In South Africa many of the maladies that Apartheid sought to cure have not been cured. I see the value of your organization as a door opener to communities.
Elisabeth continues:
This is something which happens now, because the music happens now and it does something with is now and for the future. It changed the way we perceive the world, and what is possible in this world if we cling to this artistic utopia.
Struan interjects:
2024 is a very significant year with the 30 years of democracy and 35 years since the fall of the Berlin Wall. What brings us together is that we all want to bring change? Would you contextualize that change as something we can all work with?
Tali responds:
Let’s think about how we all come together when stephen and others from Yale are coming to South Africa to speak about 30 years of democracy, 30 years of Rwanda, 35 years of the fall of the berlin wall. We are talking together about this meeting point.

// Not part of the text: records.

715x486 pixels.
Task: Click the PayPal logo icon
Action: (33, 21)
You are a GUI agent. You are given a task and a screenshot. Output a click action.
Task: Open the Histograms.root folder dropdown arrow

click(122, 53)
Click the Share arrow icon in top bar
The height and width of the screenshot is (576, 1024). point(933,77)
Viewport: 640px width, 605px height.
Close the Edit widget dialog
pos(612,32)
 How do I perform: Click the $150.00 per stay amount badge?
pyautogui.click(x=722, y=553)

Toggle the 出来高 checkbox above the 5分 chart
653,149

Just open our eyes and ears for possibilities of partnerships as the significant year is coming 2024, 2025, and look for possibilities to come together. That is my advice. Sadly, I gave up on saving the world. Our world is very wounded at the moment. It’s actually hard to breathe.
Stephen clarifies:
I think change is too broad a topic. One that can bring us all everybody in this zoom room together, regardless of where we’re coming from is, the interdisciplinary approach to problems.
It’s not just the historian, or, the social scientist, but it’s also the artist, the musician, the ethnomusicologist. There are all sorts of different approaches to the world’s problems and trying to understand them and what the interdisciplinary approach can bring us.

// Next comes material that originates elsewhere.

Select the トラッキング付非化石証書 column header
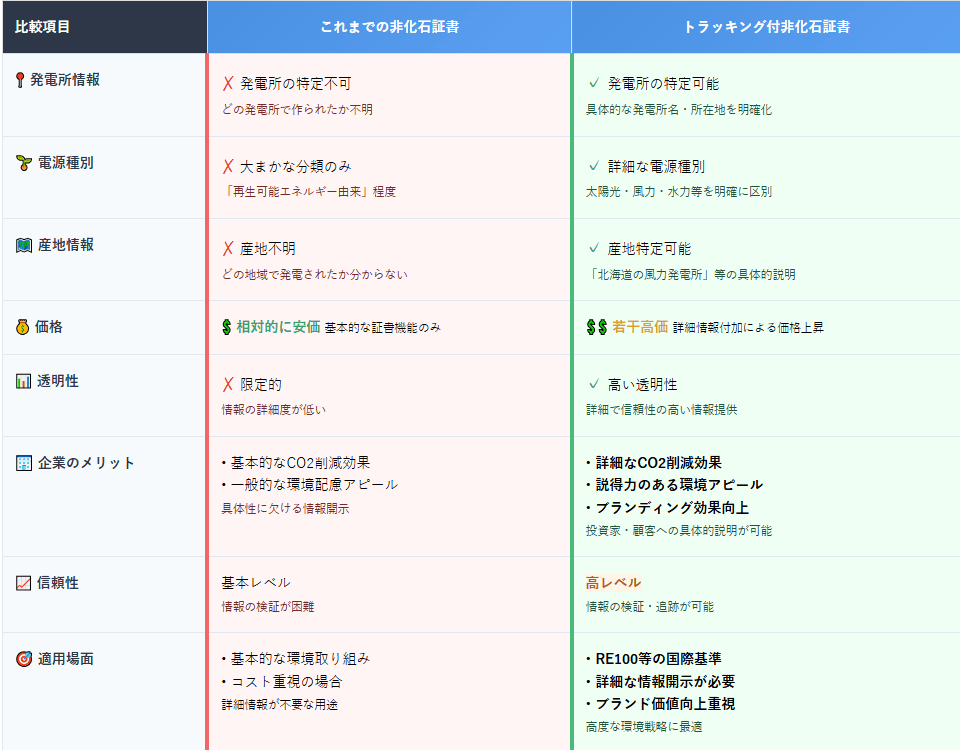960x750 pixels. (x=766, y=27)
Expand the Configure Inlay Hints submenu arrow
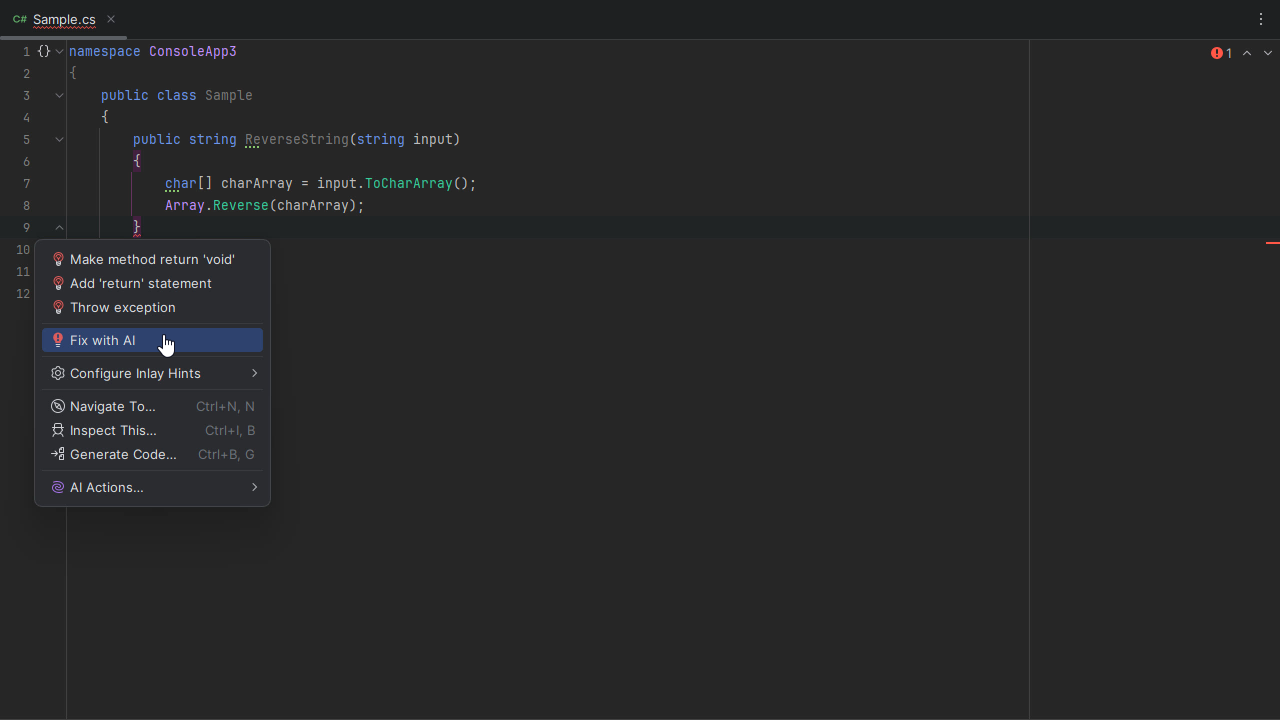This screenshot has width=1280, height=720. click(254, 373)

This sort of idea that some of these borders are a lot more fluid than people think utilises the comparative lens. Holocaust and Apartheid are not the same thing, but an essential part of knowledge production is done through the process of comparative study.
Pointing out the differences and the similarities, the continuities, and the breaks between all of these events, that’s something that can also tie us together.
I don’t believe in transforming the world or changing the world for the better, but I do believe in small interventions that mean something symbolically, like these stolpersteine, right? The stolpersteine are a tiny little piece of brass in the floor, in the ground in front of a house. It’s a small intervention, but to some people it means a lot.
If we can find a different way within each one of us, in the end, it’s got to make some difference. We can’t change others, mostly, we can only change ourselves.
If resources were endless it would be wholly appropriate in my mind to bring jazz against apartheid to do a performance at Yale. Why couldn’t someone working with testimony be a contemporary artist NIROX?
Struan adds:
Thank you, Tali. That for me has been totally mind opening with, working with you, because you’re not really specifically from the jazz space, but it’s just opens up the whole conversation to allow people from all these different walks of life to come into the same space.
Stephan confirms:
Democracy is supposed to be or certainly it’s got to be a part of it. I don’t want to be in a democracy that doesn’t have that.